In the case of UK Biobank data, bringing in whole-genome sequences should add another layer to the genetic, phenotypic, lifestyle, and other profiles described for study participants in the past, Black suggested, including efforts to come up with new therapeutic compounds and to assess drug safety.
Indeed, her team has already developed a target liability assessment workflow that incorporates whole-genome sequence, exome sequence, sequence annotations and allele frequencies, clinical records, biomarkers, and other clues to find informative phenome-wide associations and loss-of-function mutations.

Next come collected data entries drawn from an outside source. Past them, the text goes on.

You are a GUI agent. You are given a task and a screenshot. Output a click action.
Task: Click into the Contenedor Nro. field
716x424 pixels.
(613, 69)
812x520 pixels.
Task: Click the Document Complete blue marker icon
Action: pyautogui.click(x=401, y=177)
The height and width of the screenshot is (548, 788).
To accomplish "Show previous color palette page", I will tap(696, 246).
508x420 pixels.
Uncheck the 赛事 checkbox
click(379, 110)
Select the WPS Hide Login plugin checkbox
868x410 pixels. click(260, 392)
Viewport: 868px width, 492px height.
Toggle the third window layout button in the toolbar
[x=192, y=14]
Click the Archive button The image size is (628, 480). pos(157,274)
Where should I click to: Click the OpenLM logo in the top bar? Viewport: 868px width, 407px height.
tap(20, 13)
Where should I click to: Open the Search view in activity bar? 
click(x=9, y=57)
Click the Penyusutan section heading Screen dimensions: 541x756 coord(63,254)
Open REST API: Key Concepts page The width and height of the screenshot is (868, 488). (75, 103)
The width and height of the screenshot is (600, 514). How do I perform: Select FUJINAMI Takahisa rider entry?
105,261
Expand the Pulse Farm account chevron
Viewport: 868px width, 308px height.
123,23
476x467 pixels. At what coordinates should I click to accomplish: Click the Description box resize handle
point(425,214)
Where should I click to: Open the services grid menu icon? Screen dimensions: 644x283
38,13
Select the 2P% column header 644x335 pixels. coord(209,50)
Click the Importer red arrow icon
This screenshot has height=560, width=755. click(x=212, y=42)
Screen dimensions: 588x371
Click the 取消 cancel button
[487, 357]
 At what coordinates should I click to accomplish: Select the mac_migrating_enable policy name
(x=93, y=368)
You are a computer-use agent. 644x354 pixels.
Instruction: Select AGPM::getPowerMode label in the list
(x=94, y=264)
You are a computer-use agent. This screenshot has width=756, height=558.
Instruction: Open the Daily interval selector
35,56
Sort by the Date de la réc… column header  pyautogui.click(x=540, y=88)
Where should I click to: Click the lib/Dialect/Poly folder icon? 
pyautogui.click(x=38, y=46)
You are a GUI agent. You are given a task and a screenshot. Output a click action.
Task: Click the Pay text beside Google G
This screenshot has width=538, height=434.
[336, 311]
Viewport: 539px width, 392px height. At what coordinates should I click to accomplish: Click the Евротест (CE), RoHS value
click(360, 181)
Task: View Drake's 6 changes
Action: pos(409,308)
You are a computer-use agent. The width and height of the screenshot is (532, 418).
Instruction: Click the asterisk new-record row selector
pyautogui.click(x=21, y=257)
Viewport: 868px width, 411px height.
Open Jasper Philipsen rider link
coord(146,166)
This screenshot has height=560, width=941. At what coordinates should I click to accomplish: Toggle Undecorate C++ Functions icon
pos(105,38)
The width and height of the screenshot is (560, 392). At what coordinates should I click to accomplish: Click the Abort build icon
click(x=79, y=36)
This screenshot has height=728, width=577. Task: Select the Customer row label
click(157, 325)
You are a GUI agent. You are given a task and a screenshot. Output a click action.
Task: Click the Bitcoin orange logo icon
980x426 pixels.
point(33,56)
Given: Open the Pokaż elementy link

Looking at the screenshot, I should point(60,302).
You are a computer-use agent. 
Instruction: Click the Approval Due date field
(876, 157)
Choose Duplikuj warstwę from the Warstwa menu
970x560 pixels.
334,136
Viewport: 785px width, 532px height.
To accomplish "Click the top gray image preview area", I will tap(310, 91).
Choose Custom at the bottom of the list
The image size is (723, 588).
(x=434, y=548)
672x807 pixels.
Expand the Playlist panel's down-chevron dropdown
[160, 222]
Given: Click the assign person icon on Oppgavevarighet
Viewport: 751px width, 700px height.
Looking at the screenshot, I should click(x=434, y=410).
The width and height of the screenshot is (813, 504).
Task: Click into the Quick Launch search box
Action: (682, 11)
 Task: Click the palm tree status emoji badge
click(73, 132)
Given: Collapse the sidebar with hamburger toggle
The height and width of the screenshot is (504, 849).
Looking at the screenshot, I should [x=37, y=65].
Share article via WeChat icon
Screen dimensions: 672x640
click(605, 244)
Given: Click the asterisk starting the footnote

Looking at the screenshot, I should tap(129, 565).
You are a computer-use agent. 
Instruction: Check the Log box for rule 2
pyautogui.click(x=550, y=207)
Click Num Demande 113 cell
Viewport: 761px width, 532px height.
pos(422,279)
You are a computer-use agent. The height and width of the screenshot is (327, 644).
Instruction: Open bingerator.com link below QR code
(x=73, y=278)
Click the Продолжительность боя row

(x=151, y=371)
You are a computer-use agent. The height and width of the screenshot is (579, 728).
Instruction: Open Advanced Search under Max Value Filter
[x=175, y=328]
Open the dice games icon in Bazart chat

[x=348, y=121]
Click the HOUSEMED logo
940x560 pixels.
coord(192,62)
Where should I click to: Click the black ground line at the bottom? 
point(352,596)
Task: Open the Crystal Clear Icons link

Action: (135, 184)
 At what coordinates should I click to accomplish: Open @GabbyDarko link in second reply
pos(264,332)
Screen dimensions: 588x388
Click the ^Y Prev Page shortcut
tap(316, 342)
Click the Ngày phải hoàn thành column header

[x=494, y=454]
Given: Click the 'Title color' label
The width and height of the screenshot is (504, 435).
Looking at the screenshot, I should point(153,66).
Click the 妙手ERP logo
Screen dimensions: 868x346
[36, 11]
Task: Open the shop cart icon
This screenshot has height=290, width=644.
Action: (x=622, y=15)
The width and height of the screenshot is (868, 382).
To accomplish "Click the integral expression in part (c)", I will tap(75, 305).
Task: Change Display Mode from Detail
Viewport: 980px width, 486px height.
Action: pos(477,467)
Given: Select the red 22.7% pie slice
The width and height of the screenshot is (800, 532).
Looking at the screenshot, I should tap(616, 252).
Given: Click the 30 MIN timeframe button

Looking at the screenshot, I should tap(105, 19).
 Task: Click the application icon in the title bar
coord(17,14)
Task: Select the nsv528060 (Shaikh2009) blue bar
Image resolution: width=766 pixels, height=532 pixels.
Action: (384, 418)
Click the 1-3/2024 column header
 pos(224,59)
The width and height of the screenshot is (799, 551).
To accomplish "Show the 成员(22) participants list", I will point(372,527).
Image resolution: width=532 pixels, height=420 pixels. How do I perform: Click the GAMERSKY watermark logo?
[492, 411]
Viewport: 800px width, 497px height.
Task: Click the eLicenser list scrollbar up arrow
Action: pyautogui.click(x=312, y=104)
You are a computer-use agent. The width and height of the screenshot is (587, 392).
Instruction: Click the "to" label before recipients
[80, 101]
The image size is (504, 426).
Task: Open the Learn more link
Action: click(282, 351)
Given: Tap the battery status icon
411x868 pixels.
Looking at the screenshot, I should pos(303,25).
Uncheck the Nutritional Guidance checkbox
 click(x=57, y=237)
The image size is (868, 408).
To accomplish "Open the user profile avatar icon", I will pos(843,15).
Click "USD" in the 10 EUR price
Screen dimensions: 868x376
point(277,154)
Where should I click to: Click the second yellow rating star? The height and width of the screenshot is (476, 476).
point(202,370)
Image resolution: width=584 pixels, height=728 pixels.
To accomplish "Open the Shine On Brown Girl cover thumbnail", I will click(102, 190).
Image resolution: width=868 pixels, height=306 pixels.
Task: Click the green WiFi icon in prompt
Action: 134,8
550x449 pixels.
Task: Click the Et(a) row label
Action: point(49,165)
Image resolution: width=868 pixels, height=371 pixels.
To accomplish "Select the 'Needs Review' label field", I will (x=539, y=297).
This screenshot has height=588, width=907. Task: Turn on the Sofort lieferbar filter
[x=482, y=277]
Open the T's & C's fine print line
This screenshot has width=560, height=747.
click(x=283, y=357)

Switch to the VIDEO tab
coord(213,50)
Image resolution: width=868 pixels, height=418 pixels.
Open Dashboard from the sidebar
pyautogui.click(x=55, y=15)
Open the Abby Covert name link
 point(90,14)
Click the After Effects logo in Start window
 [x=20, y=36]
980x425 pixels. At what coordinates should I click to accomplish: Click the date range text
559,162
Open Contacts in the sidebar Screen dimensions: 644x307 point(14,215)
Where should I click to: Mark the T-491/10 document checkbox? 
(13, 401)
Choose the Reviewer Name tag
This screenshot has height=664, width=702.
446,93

Such data can then be assessed alongside several more data types — from expression quantitative trait locus (QTL), methylation QTL, and protein QTL profiles to differential gene expression, colocalization, gene knockout, and animal model data — to search for causal contributors to adverse reactions, Black explained, using the case of a targeted inhibitor proposed for Parkinson's disease treatment as an example.
"We've shown that analytical workflows leveraging large-scale, population-based genomics data linked to clinical information, such as that available in the UK Biobank, can be used to inform drug safety studies," she said, adding that "the UK Biobank whole-genome sequencing consortium is generating whole-genome data on all 500,000 individuals [enrolled in the UK Biobank project], which combined with the vast constellation of phenotype data, will be available in 2022."